New to consumers in the US, Death Wish Barrel Brand Coffee – roast coffee aged in spirit casks – is the latest launch from Death Wish Coffee, a relatively new player on the gourmet coffee scene which first hit the headlines in 2013 by launching what it claimed to be the world's “strongest” coffee. In a marketing approach that bears comparison with another launch recently explored by Gama – Stu's Sour Elixir 100% Pickle Juice – the product's ‘extreme’ positioning, underlined by black packaging with a skull and crossbones motif and a focus on intensity of experience, placed it among a new breed of products overtly targeting men through bold design and notions of 'challenge', potency or 'danger'.

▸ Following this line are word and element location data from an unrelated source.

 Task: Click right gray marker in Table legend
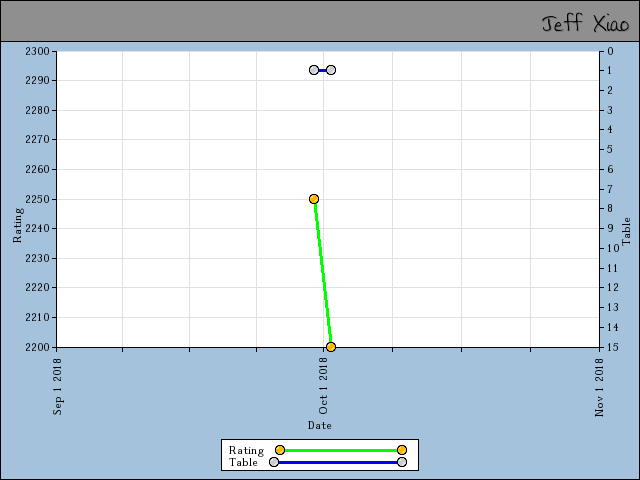pyautogui.click(x=402, y=462)
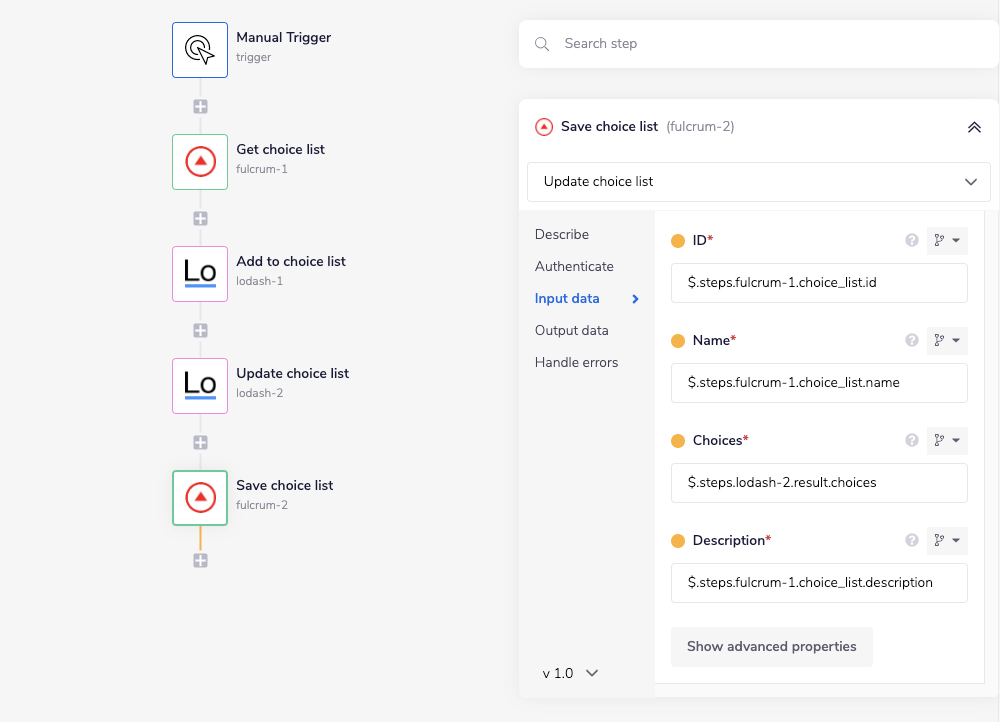Add a step after Save choice list
Image resolution: width=1000 pixels, height=722 pixels.
pos(200,561)

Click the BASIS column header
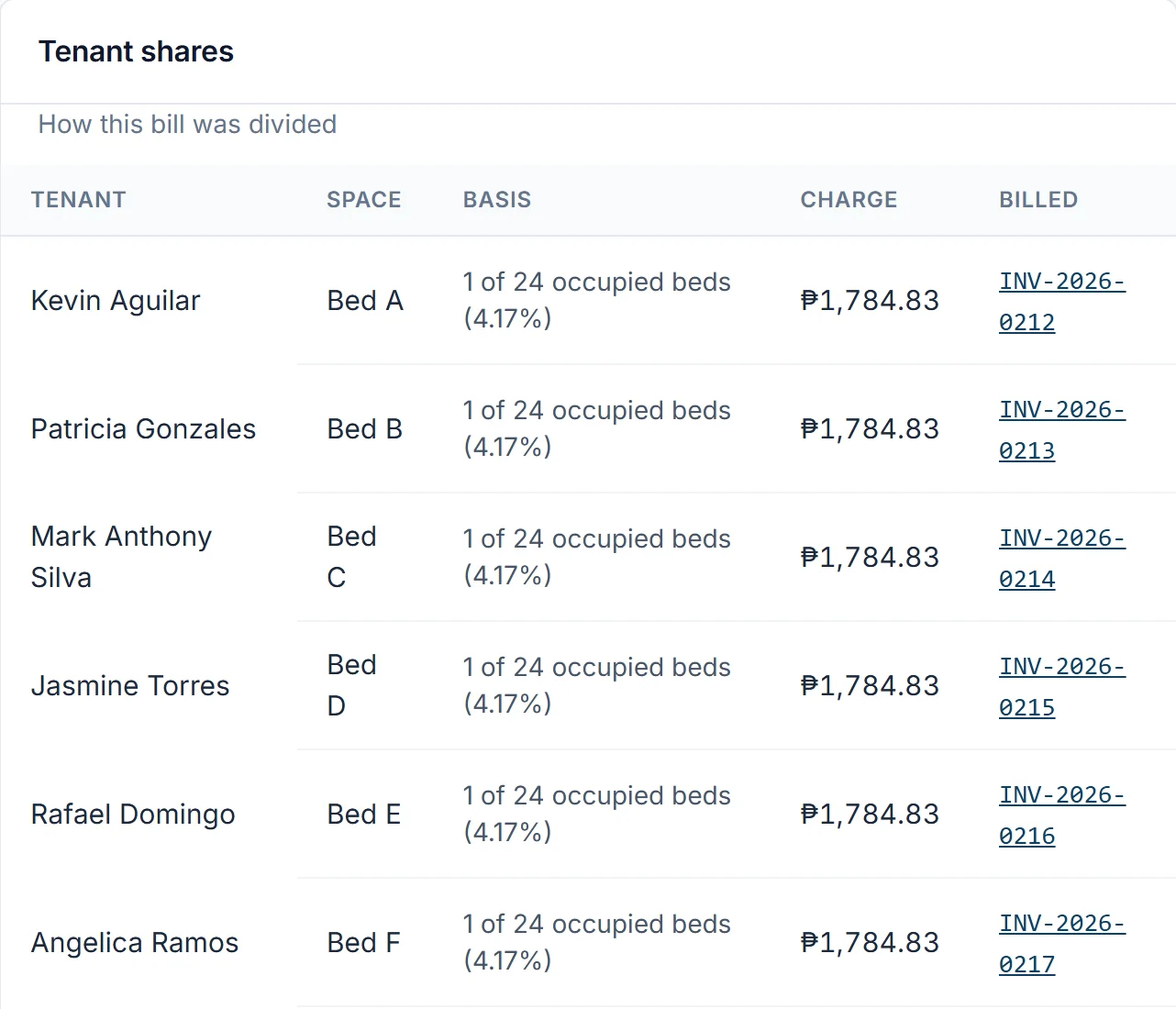tap(497, 200)
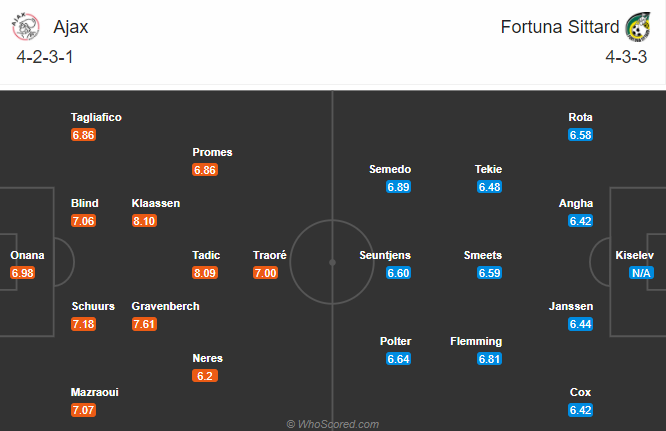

With Barrel Brand Coffee however, Death Wish Coffee is tempering this positioning and placing greater emphasis on a refined and adventurous sensory experience. While its tagline still invokes a sense of boldly defying conventions (“Some may say mixing coffee with spirits is irresponsible, we like to think of it as revolutionary”), the brand is also making a play for a gourmet audience by targeting “those with a sophisticated palate who are coffee/spirit connoisseurs”. In a process that recalls the maturing of a fine wine, the coffee is aged in spirit casks, a 45-day procedure that “allows for the infusion of fine spirits directly into premium green coffee beans” and achieves a “well-balanced and exceptional cup of coffee”, according to the company. Consumers can choose from coffees that are variously aged in whisky, rye or rum casks.

Death Wish Coffee’s ‘aged coffee’ concept can be seen as a logical extension to coffee connoisseurship: the phenomenon has already borrowed heavily from the language of fine wines with its emphasis on origin and craftsmanship in achieving a superior, sophisticated product. Such techniques could allow for new expressions of creativity in the gourmet coffee segment, without the need to resort to flavourings or other additives that could be seen as ‘adulteration’ by purists. Using a technique validated in the world of fine wines, producers can achieve a degree of differentiation without, crucially, undermining the integrity or authenticity that is key in appealing to a 'connoisseur' audience.